### DIRECTIONS
(a) Edit the mailing list post by starting at the words "Saw the emails" and stopping after "tks ever since.", with "three day training course" replaced by "week-long workshop".
(b) Repeat the records exactly, beginning at the line that contains "Learn more and customize [button] (265, 2529)" and stopping after the line that contains "Opaski (290, 47)".

### DOCUMENT SECTION
*-*-*
[Mulgara-dev] Subversion

Ben Hysell BenH at viewpointusa.com
Tue Jun 6 16:58:03 UTC 2006


Hey everyone

 

Saw the emails going around last week and wanted to introduce myself to
the list.  My name is Ben, I've been developing on top of tks since one
of the earlier versions...as I write this I am leafing through the
"Tucana Intelligent Connections Developer Training" book...David Wood
actually came to our company and did a three day training course on tks
and we have been using tks ever since.  

 

Although we are using tks2.2 right now on our production system we have
downloaded, compiled, and tested kowari with semi-success, (I sent out a
few emails a few weeks ago with restore issues we are having and not
being able to shut the system down and bring it back up).  Luckily we
are not using any of the extra features of tks itself, so we are going
to be able to transition to mulgara fairly easily. 

 

I think we are doing some interesting things with tks and are continuing
to push forward with developing and using the system on a daily basis.
I'm not sure what constitutes a large database (our backups are around
80 megs), but I think we have a very nice test system were we can push
new builds through their paces and hopefully we can do some testing.
*-*-*
### SUPPLIED ENTRIES
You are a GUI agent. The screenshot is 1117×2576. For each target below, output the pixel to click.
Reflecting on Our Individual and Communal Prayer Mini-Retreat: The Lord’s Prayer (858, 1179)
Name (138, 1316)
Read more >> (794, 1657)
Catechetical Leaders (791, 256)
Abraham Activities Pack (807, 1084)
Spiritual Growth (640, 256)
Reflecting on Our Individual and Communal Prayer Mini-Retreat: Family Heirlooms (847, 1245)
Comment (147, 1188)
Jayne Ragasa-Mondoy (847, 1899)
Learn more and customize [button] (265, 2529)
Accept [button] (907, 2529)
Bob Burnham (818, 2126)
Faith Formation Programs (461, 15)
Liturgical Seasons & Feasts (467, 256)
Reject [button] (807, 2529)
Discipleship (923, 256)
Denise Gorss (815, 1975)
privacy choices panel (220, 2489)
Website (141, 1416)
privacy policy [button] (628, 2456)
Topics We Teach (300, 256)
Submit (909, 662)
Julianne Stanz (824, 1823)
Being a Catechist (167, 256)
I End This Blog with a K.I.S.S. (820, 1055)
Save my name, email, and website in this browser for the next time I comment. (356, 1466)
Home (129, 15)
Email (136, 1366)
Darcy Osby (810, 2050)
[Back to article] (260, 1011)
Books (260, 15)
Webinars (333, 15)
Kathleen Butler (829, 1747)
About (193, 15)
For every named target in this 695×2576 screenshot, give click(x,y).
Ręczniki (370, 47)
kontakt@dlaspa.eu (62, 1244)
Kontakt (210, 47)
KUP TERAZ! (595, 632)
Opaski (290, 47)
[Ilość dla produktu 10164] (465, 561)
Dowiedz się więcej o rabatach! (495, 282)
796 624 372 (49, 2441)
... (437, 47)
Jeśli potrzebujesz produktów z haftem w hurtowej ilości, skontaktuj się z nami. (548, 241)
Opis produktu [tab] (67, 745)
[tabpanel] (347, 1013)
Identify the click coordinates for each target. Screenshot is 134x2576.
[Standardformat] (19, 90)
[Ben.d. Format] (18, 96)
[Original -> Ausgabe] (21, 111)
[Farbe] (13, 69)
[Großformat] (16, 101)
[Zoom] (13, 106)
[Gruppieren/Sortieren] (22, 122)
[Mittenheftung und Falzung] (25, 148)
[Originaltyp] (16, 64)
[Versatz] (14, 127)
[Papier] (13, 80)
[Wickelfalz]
*-*-*
### SOLUTIONS TO THE TASKS
(a)
Saw the emails going around last week and wanted to introduce myself to
the list.  My name is Ben, I've been developing on top of tks since one
of the earlier versions...as I write this I am leafing through the
"Tucana Intelligent Connections Developer Training" book...David Wood
actually came to our company and did a week-long workshop on tks
and we have been using tks ever since.

(b)
Learn more and customize [button] (265, 2529)
Accept [button] (907, 2529)
Bob Burnham (818, 2126)
Faith Formation Programs (461, 15)
Liturgical Seasons & Feasts (467, 256)
Reject [button] (807, 2529)
Discipleship (923, 256)
Denise Gorss (815, 1975)
privacy choices panel (220, 2489)
Website (141, 1416)
privacy policy [button] (628, 2456)
Topics We Teach (300, 256)
Submit (909, 662)
Julianne Stanz (824, 1823)
Being a Catechist (167, 256)
I End This Blog with a K.I.S.S. (820, 1055)
Save my name, email, and website in this browser for the next time I comment. (356, 1466)
Home (129, 15)
Email (136, 1366)
Darcy Osby (810, 2050)
[Back to article] (260, 1011)
Books (260, 15)
Webinars (333, 15)
Kathleen Butler (829, 1747)
About (193, 15)
For every named target in this 695×2576 screenshot, give click(x,y).
Ręczniki (370, 47)
kontakt@dlaspa.eu (62, 1244)
Kontakt (210, 47)
KUP TERAZ! (595, 632)
Opaski (290, 47)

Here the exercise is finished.